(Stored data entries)
-------------------------
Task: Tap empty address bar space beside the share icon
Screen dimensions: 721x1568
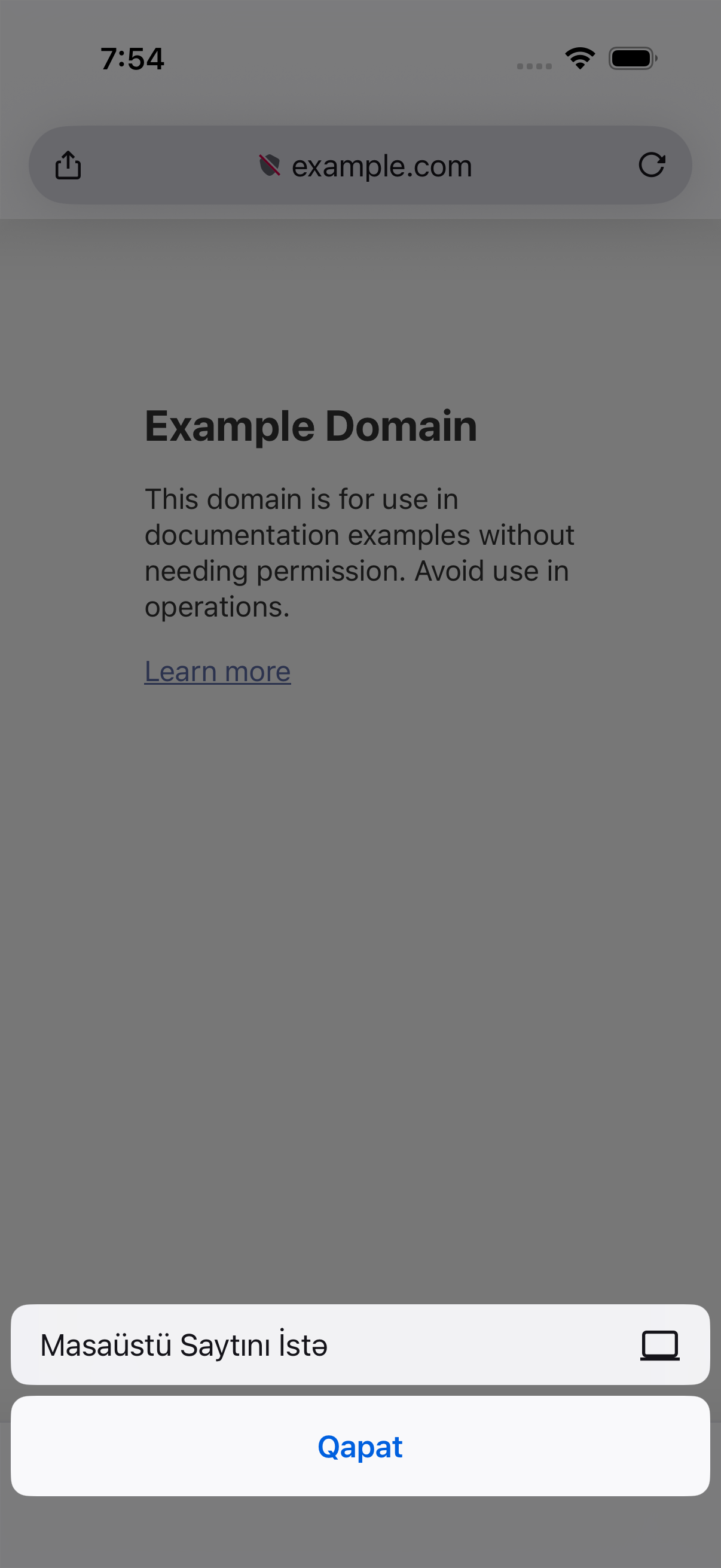Action: pyautogui.click(x=170, y=165)
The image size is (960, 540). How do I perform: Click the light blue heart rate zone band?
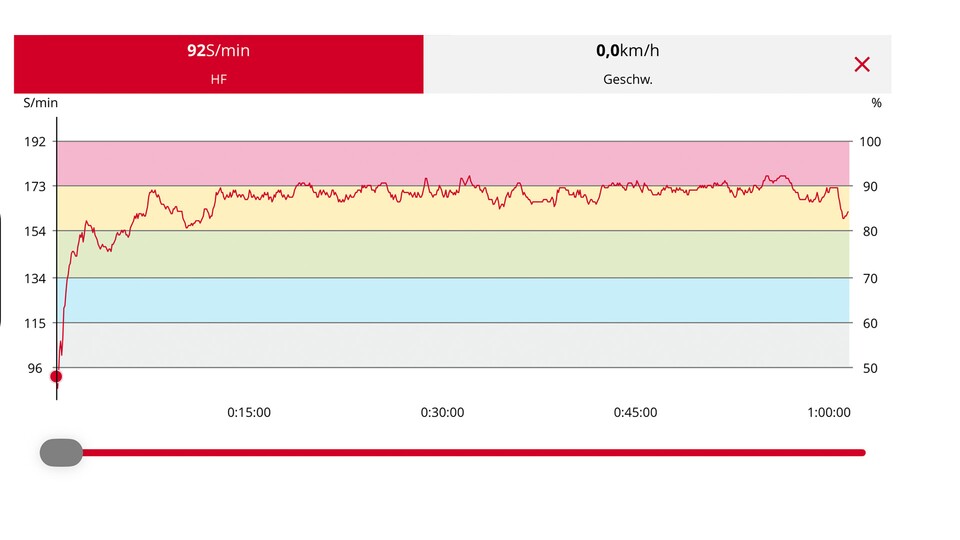[452, 300]
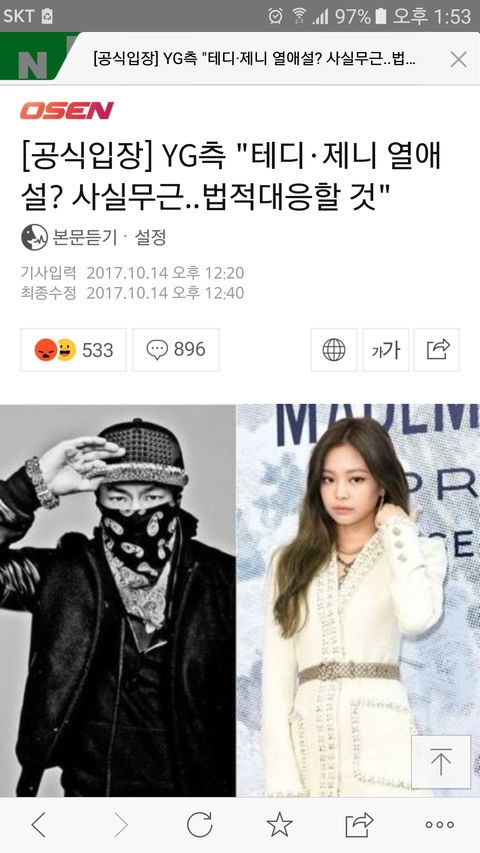Tap the article share icon
Image resolution: width=480 pixels, height=853 pixels.
pos(436,350)
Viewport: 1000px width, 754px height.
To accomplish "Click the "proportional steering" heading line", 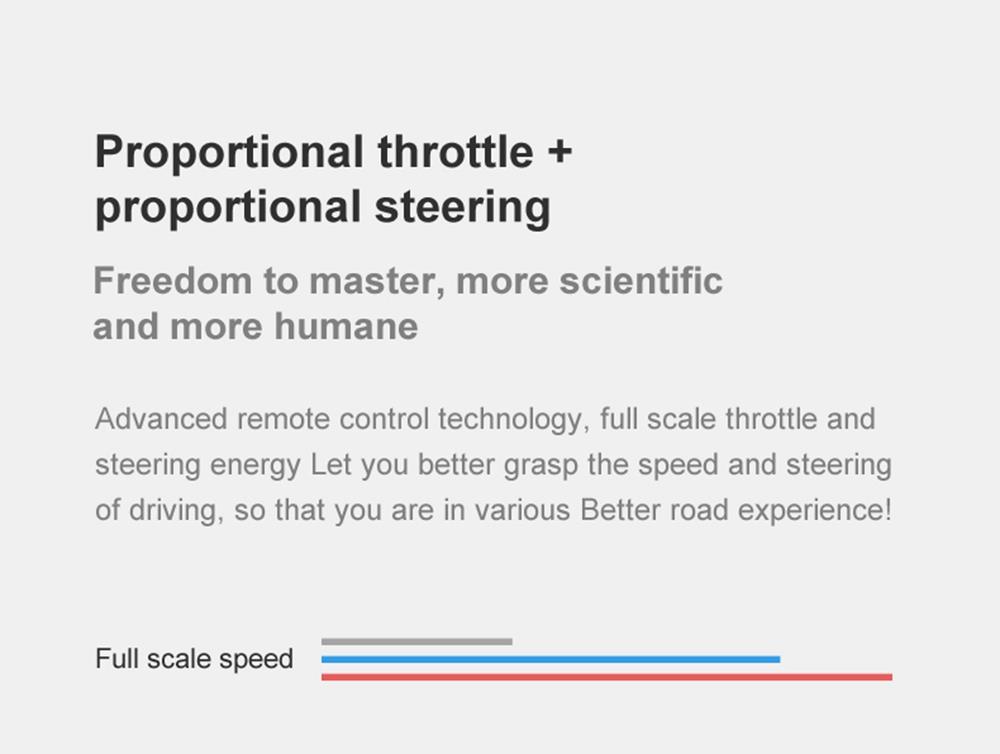I will click(323, 209).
-------------------------
_TASK BRIEF_.
Using the data above, copy exactly the lines from the one containing "The image size" to the one containing "Viewport: 1000px width, 754px height.", inclusive. Exclude the pictures.

_REPLY TO THE TASK_.
The image size is (960, 540). How do I perform: Click the light blue heart rate zone band?
[452, 300]
Tap the article share icon
Image resolution: width=480 pixels, height=853 pixels.
pos(436,350)
Viewport: 1000px width, 754px height.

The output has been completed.